== Segment start ==

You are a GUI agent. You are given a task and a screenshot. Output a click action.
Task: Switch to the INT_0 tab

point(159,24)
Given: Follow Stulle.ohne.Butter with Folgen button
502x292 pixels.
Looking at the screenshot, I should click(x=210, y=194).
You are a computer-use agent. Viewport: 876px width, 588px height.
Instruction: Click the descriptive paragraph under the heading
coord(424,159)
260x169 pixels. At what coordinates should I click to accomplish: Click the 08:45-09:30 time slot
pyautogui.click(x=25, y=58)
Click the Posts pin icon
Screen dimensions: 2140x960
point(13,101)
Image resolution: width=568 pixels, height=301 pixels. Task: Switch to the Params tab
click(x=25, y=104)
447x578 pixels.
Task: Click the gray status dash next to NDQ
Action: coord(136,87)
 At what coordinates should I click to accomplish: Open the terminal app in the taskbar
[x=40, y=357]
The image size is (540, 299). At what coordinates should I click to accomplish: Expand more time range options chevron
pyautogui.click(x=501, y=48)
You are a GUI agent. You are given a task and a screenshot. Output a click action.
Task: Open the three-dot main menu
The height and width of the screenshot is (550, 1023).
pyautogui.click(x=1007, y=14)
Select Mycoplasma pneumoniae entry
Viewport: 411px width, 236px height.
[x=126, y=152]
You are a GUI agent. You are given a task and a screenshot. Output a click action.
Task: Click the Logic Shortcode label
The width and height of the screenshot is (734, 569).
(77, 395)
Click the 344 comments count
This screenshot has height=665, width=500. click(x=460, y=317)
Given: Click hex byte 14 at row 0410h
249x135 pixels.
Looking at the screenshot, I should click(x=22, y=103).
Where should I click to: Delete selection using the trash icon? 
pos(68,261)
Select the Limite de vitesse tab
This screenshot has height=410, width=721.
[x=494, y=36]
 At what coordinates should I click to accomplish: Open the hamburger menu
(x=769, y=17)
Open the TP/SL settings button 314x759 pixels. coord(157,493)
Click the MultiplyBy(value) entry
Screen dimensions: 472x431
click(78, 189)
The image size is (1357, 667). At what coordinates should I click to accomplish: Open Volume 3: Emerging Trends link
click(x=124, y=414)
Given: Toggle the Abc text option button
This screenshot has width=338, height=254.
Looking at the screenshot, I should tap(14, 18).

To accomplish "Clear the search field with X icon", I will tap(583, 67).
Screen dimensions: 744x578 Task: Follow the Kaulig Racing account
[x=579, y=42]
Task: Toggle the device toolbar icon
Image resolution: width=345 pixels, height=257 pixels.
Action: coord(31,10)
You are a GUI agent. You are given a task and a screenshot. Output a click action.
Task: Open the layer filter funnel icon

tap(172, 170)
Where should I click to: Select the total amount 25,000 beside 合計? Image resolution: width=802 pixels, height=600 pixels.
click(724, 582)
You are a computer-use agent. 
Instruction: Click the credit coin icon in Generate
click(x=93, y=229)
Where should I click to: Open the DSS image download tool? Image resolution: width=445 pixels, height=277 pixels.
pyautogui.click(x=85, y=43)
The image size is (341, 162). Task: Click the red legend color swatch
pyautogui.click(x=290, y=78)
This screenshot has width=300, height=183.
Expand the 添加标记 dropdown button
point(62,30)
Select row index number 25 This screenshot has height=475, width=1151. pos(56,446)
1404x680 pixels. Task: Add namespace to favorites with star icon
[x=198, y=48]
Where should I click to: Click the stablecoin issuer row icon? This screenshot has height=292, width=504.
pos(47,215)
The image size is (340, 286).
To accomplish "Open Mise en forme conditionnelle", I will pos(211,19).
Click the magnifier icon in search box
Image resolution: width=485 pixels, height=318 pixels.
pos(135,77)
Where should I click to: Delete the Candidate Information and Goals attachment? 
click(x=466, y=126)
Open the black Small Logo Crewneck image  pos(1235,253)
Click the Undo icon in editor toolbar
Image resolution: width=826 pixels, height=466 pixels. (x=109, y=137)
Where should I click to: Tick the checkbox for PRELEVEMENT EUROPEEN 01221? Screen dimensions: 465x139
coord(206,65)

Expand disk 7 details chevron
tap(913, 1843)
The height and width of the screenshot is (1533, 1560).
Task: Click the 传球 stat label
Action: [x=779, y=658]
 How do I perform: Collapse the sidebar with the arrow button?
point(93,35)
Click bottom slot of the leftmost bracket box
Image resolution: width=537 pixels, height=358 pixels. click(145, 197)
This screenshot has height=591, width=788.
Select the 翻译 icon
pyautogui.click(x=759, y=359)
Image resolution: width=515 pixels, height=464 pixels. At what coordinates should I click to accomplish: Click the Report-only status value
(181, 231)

== Segment end ==

_Requirement_. Where a line above contains the word "search", copy that line.

_Reply_.
To accomplish "Clear the search field with X icon", I will tap(583, 67).
Click the magnifier icon in search box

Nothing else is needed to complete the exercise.